[Data listing Boundary: Start]

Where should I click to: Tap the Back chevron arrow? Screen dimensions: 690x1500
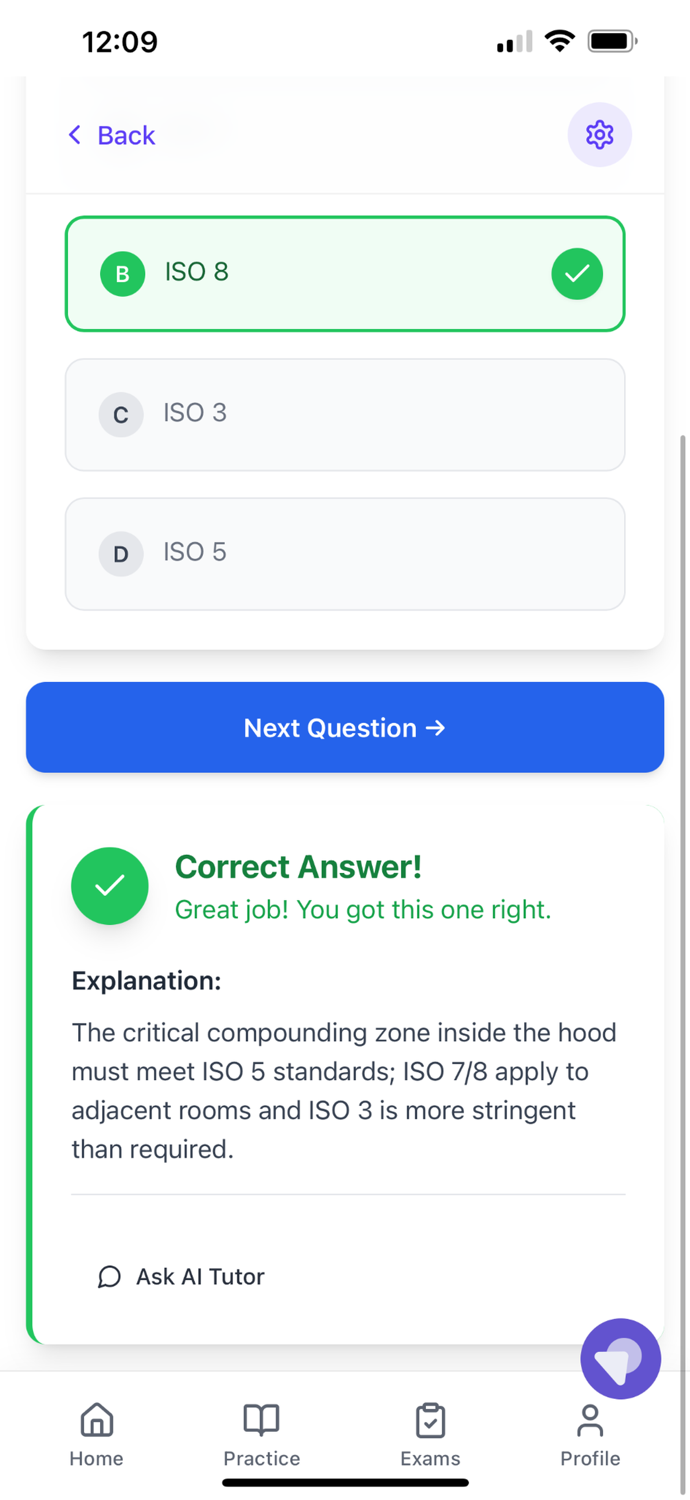pyautogui.click(x=74, y=134)
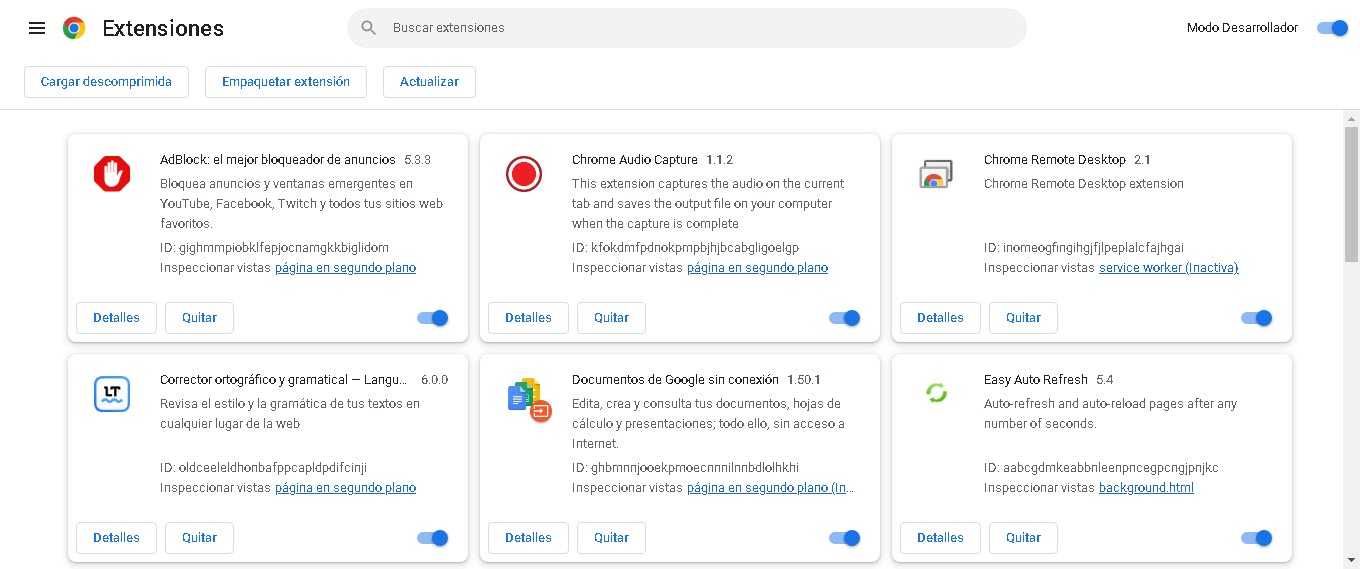The width and height of the screenshot is (1360, 569).
Task: Click the Cargar descomprimida button
Action: coord(106,82)
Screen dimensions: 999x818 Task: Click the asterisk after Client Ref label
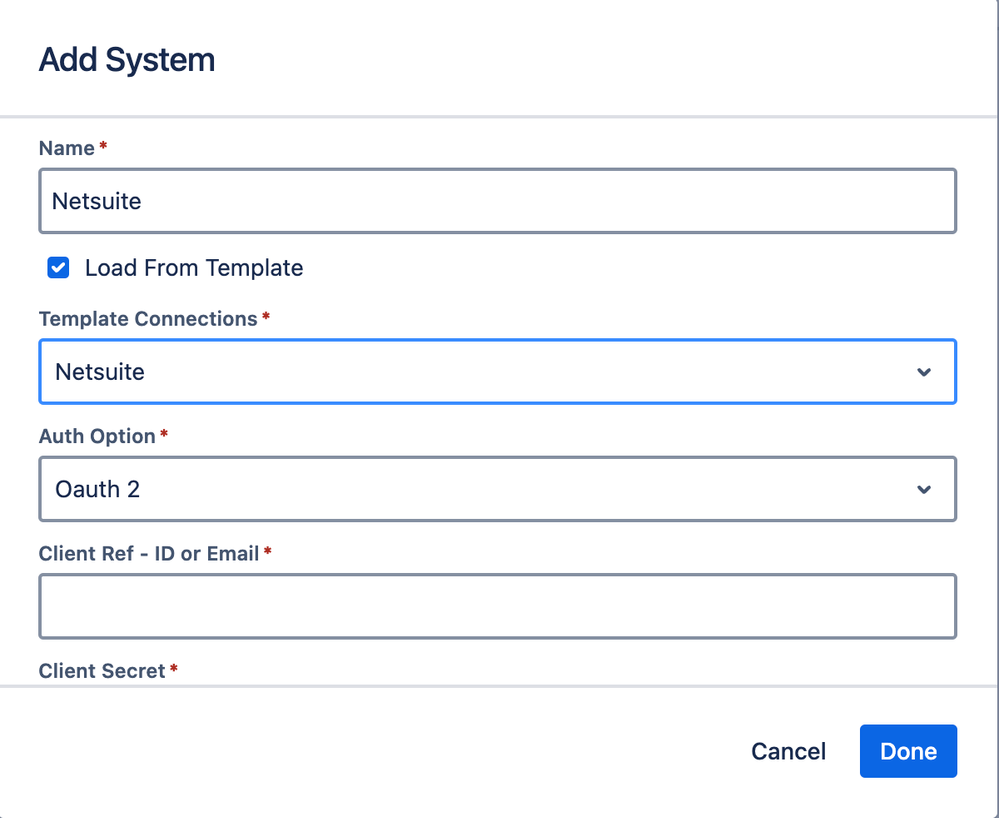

[Data listing Boundary: End]

→ **Work order**
Return the listing above in full and exactly, omitting all pictures.

→ **Answer box**
Where should I click to: Tap the Back chevron arrow? Screen dimensions: 690x1500
pyautogui.click(x=74, y=134)
The width and height of the screenshot is (1360, 569).
Task: Click the Cargar descomprimida button
Action: coord(106,82)
Screen dimensions: 999x818 Task: Click the asterisk after Client Ref label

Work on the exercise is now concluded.